Where is he?" cries the girl, lifting her head from the crutch, and
flaming out again through her tears. "Where's this gentleman that I
mustn't speak of, except with respect? Ha, Mr. Betteredge, the day is
not far off when the poor will rise against the rich. I pray Heaven they
may begin with HIM. I pray Heaven they may begin with HIM."

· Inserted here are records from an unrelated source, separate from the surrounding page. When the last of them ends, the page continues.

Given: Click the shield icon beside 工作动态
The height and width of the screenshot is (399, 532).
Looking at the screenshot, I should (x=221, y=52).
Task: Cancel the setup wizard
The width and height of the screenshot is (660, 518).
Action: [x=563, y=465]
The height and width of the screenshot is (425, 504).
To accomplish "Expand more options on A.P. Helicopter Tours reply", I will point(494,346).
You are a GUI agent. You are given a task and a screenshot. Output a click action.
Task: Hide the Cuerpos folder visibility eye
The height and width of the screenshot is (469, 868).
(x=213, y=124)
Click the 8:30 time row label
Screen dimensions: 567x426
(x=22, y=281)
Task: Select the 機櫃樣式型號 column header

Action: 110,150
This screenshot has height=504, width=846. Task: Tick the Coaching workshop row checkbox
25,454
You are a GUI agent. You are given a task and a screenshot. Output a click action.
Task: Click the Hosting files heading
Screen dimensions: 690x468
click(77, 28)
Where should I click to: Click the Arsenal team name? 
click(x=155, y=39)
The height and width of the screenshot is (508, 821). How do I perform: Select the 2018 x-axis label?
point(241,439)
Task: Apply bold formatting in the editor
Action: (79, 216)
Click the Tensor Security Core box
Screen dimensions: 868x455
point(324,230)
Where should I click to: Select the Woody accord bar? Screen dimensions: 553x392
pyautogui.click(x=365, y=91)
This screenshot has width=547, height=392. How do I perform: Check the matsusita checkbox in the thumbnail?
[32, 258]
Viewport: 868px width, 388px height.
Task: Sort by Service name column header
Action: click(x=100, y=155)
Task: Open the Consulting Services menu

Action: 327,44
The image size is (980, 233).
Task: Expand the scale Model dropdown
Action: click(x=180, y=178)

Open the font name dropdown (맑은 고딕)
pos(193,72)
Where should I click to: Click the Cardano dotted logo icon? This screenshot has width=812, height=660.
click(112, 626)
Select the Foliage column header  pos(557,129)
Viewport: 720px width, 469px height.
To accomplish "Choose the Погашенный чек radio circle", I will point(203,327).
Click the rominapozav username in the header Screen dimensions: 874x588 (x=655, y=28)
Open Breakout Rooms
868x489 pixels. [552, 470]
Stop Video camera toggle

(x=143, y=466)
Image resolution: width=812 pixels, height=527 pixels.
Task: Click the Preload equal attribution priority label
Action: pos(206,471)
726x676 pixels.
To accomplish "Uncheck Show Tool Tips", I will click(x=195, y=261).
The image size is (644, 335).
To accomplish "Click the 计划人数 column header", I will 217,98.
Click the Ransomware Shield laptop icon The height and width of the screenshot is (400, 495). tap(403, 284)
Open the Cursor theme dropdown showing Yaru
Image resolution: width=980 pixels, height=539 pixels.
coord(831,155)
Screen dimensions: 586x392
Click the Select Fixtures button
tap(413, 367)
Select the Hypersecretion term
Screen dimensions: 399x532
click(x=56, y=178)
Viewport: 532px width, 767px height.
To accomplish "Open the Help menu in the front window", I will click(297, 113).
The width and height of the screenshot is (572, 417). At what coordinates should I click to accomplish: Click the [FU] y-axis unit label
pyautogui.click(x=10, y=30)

Here was another of your average good Christians, and here was the usual
break-down, consequent on that same average Christianity being pushed
too far! The parson himself (though I own this is saying a great deal)
could hardly have lectured the girl in the state she was in now. All I
ventured to do was to keep her to the point--in the hope of something
turning up which might be worth hearing.

"What do you want with Mr. Franklin Blake?" I asked.

"I want to see him."

"For anything particular?"

"I have got a letter to give him."

"From Rosanna Spearman?"

"Yes."

"Sent to you in your own letter?"

"Yes."

Was the darkness going to lift? Were all the discoveries that I was
dying to make, coming and offering themselves to me of their own accord?
I was obliged to wait a moment. Sergeant Cuff had left his infection
behind him. Certain signs and tokens, personal to myself, warned me that
the detective-fever was beginning to set in again.

"You can't see Mr. Franklin," I said.

"I must, and will, see him."

"He went to London last night."

Limping Lucy looked me hard in the face, and saw that I was speaking
the truth. Without a word more, she turned about again instantly towards
Cobb's Hole.

"Stop!" I said. "I expect news of Mr. Franklin Blake to-morrow. Give me
your letter, and I'll send it on to him by the post."

Limping Lucy steadied herself on her crutch and looked back at me over
her shoulder.

"I am to give it from my hands into his hands," she said. "And I am to
give it to him in no other way."

"Shall I write, and tell him what you have said?"

"Tell him I hate him. And you will tell him the truth."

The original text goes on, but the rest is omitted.